Got tattoos? Worry not. Here is a list of tattoo-friendly onsen in Kansai that will allow you and your ink to enjoy their baths

By 5 min read

As a land of many natural hot springs, Japan has a rich history of onsen (hot spring baths). Visiting an onsen is one of the essential ways of experiencing traditional Japanese culture and is the perfect way to relax and soothe your aches and pains after a long day of travel or work. Unfortunately, due to their association with the yakuza (the Japanese mafia), many onsen deny entry to those with tattoos. But there are still plenty of onsen towns and public baths that welcome tattooed customers to their facilities. Here are ten of the best tattoo-friendly onsen in Kansai.

1. Kinosaki Onsen, Hyogo

Not one, but seven tattoo-friendly onsen.

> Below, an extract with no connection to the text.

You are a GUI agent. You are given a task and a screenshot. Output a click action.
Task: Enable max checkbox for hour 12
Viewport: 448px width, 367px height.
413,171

At the top of our list of tattoo-friendly onsen in Kansai is the town of Kinosaki Onsen, on the northern coast of Hyogo Prefecture. This town has been a popular spot for a relaxing getaway, and its traditional architecture and serene atmosphere remain well-preserved. It features seven tattoo-friendly onsen. Visitors can buy a combination ticket for the Onsen Meguri, which allows entrance into all seven. You can even purchase a map with a stamp section and collect a stamp at each onsen you visit.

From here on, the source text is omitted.